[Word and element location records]
•••

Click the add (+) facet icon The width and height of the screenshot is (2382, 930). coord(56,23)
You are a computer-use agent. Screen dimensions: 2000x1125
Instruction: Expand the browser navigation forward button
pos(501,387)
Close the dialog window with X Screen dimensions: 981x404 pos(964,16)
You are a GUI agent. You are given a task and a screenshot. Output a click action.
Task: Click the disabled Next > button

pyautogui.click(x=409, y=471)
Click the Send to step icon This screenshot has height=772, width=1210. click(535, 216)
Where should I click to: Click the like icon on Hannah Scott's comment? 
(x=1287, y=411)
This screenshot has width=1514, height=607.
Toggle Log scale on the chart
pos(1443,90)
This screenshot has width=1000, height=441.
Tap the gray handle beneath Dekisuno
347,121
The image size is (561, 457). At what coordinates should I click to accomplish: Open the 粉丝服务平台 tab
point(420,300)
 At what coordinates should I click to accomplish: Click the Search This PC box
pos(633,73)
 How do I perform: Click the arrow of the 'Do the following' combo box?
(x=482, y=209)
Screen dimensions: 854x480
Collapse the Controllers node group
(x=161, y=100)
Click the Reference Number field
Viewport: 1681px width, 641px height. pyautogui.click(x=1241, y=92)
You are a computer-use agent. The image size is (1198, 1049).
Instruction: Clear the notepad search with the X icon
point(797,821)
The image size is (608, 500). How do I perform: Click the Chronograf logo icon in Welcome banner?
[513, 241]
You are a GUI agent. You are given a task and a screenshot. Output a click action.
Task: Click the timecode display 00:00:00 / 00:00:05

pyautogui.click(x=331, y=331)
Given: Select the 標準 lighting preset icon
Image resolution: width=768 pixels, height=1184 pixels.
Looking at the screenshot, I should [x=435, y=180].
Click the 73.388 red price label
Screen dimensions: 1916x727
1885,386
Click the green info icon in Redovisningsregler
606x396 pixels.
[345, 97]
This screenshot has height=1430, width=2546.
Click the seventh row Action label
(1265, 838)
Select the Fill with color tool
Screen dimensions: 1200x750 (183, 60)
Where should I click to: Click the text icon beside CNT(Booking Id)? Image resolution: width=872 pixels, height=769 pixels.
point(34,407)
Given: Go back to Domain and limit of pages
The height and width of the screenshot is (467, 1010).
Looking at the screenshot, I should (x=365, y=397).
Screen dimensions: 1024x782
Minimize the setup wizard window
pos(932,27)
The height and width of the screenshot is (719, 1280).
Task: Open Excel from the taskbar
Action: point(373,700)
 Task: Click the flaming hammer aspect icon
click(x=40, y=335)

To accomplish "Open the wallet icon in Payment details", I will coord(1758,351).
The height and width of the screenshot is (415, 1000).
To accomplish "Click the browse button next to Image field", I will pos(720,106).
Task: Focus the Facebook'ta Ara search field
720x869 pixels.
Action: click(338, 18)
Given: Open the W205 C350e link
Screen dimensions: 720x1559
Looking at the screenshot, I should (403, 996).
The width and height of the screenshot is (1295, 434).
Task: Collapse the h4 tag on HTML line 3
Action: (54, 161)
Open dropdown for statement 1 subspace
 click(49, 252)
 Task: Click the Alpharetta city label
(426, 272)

•••

DIRECTIONS: Output the entries above as a JSON list of strings, with each line as its own string and blank lines omitted.

COMPLETE ANSWER:
[
  "Click the add (+) facet icon The width and height of the screenshot is (2382, 930). coord(56,23)",
  "You are a computer-use agent. Screen dimensions: 2000x1125",
  "Instruction: Expand the browser navigation forward button",
  "pos(501,387)",
  "Close the dialog window with X Screen dimensions: 981x404 pos(964,16)",
  "You are a GUI agent. You are given a task and a screenshot. Output a click action.",
  "Task: Click the disabled Next > button",
  "pyautogui.click(x=409, y=471)",
  "Click the Send to step icon This screenshot has height=772, width=1210. click(535, 216)",
  "Where should I click to: Click the like icon on Hannah Scott's comment? ",
  "(x=1287, y=411)",
  "This screenshot has width=1514, height=607.",
  "Toggle Log scale on the chart",
  "pos(1443,90)",
  "This screenshot has width=1000, height=441.",
  "Tap the gray handle beneath Dekisuno",
  "347,121",
  "The image size is (561, 457). At what coordinates should I click to accomplish: Open the 粉丝服务平台 tab",
  "point(420,300)",
  " At what coordinates should I click to accomplish: Click the Search This PC box",
  "pos(633,73)",
  " How do I perform: Click the arrow of the 'Do the following' combo box?",
  "(x=482, y=209)",
  "Screen dimensions: 854x480",
  "Collapse the Controllers node group",
  "(x=161, y=100)",
  "Click the Reference Number field",
  "Viewport: 1681px width, 641px height. pyautogui.click(x=1241, y=92)",
  "You are a computer-use agent. The image size is (1198, 1049).",
  "Instruction: Clear the notepad search with the X icon",
  "point(797,821)",
  "The image size is (608, 500). How do I perform: Click the Chronograf logo icon in Welcome banner?",
  "[513, 241]",
  "You are a GUI agent. You are given a task and a screenshot. Output a click action.",
  "Task: Click the timecode display 00:00:00 / 00:00:05",
  "pyautogui.click(x=331, y=331)",
  "Given: Select the 標準 lighting preset icon",
  "Image resolution: width=768 pixels, height=1184 pixels.",
  "Looking at the screenshot, I should [x=435, y=180].",
  "Click the 73.388 red price label",
  "Screen dimensions: 1916x727",
  "1885,386",
  "Click the green info icon in Redovisningsregler",
  "606x396 pixels.",
  "[345, 97]",
  "This screenshot has height=1430, width=2546.",
  "Click the seventh row Action label",
  "(1265, 838)",
  "Select the Fill with color tool",
  "Screen dimensions: 1200x750 (183, 60)",
  "Where should I click to: Click the text icon beside CNT(Booking Id)? Image resolution: width=872 pixels, height=769 pixels.",
  "point(34,407)",
  "Given: Go back to Domain and limit of pages",
  "The height and width of the screenshot is (467, 1010).",
  "Looking at the screenshot, I should (x=365, y=397).",
  "Screen dimensions: 1024x782",
  "Minimize the setup wizard window",
  "pos(932,27)",
  "The height and width of the screenshot is (719, 1280).",
  "Task: Open Excel from the taskbar",
  "Action: point(373,700)",
  " Task: Click the flaming hammer aspect icon",
  "click(x=40, y=335)",
  "To accomplish \"Open the wallet icon in Payment details\", I will coord(1758,351).",
  "The height and width of the screenshot is (415, 1000).",
  "To accomplish \"Click the browse button next to Image field\", I will pos(720,106).",
  "Task: Focus the Facebook'ta Ara search field",
  "720x869 pixels.",
  "Action: click(338, 18)",
  "Given: Open the W205 C350e link",
  "Screen dimensions: 720x1559",
  "Looking at the screenshot, I should (403, 996).",
  "The width and height of the screenshot is (1295, 434).",
  "Task: Collapse the h4 tag on HTML line 3",
  "Action: (54, 161)",
  "Open dropdown for statement 1 subspace",
  " click(49, 252)",
  " Task: Click the Alpharetta city label",
  "(426, 272)"
]